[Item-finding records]
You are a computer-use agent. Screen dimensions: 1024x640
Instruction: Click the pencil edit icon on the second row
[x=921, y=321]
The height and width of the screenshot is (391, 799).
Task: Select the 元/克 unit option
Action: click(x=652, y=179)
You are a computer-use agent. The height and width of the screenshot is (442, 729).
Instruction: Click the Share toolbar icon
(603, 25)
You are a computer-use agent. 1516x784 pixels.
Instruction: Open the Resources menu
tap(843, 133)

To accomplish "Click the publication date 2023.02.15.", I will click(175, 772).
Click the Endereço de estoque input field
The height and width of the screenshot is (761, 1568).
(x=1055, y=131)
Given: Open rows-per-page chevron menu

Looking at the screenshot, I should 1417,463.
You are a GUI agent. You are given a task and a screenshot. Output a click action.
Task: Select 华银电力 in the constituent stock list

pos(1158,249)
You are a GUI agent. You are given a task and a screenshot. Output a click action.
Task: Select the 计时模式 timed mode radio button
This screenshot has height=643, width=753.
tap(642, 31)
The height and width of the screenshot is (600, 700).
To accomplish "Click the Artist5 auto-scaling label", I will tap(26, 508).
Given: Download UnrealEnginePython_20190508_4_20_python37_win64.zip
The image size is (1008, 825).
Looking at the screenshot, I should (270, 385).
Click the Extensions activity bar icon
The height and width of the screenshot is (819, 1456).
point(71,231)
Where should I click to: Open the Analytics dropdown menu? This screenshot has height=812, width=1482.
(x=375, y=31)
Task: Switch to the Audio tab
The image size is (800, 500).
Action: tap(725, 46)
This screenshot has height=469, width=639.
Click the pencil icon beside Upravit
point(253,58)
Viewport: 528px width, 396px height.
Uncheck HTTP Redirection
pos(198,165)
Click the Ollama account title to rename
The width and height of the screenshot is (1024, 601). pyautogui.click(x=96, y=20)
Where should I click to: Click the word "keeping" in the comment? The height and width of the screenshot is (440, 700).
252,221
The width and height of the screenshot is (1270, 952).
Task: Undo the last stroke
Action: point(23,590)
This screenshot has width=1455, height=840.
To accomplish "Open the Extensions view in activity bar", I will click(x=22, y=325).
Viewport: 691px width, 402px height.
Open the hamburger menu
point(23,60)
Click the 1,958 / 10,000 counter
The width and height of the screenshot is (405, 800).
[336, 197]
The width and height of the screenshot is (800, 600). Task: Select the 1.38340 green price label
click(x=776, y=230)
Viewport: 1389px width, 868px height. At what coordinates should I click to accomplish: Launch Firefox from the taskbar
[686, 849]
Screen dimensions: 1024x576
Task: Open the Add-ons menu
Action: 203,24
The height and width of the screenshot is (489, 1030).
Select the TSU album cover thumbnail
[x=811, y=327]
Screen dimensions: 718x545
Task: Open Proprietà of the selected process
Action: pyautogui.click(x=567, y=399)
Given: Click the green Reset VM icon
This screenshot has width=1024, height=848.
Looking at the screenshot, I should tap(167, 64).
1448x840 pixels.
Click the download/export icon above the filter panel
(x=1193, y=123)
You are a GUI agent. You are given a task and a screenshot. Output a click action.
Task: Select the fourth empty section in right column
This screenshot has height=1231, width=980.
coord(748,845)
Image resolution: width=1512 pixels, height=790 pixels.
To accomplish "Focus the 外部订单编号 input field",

- **What you have to do**
Report every line of the material above that contains the string "Instruction", copying each such line in full. Case counts.

- **Exercise answer**
Instruction: Click the pencil edit icon on the second row
Instruction: Click the Share toolbar icon
Instruction: Open the Resources menu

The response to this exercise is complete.